In the third section Krämer sketches in a short, dense contribution (“Das neue Platonbild”) the consequences of recuperating Plato’s unwritten teachings and their application to the study of the dialogues for the history of European thought. I want to highlight Krämer’s description of Plato’s thought as “offene Systematik.” This highly poignant description of Plato’s thought – apart from excluding from his philosophy every element of totalitarianism, of which Plato has often been accused by a misguided approach to his thought – opens up Platonic theory to being disaggregated into a coherent sum of various concepts that, even in isolation, can be identified as fruitful elements of various philosophies that might well start from quite different foundations.
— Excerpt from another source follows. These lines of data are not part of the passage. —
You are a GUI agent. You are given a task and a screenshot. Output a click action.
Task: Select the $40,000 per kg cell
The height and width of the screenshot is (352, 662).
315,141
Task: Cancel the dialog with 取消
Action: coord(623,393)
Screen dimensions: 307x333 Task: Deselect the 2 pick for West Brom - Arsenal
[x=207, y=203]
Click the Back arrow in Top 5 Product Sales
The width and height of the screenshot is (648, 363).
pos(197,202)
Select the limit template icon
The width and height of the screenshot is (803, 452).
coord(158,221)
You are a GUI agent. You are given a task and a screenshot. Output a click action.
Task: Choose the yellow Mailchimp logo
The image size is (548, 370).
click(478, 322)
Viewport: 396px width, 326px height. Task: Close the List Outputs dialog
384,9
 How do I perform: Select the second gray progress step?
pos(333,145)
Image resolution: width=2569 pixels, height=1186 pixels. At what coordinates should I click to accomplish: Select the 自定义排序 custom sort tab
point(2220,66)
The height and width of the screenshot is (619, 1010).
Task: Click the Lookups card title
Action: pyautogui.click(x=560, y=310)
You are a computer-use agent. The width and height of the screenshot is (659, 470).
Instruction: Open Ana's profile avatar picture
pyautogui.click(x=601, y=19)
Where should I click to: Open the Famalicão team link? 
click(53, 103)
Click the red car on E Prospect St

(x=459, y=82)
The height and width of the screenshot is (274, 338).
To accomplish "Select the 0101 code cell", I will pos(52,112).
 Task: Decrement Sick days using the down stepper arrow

I limit myself to the remark that Krämer rightly points out that even the emphasis of Heidegger, Adorno, and French phenomenology on variety, non-identity, and becoming reflects an element of genuine Platonic teaching, with its two dialectic principles. In fact, to Krämer’s remarks on Heidegger, I would fairly and squarely add that Heidegger’s reception of Plato’s is wholly inadequate in view of the new “Platonbild.” Had Heidegger known it, his whole approach to Plato would have been different. It remains a major task of research to combine in a fruitful way Heidegger’s “Seinsdenken” with the genuine, not the distorted Plato he was confronted with.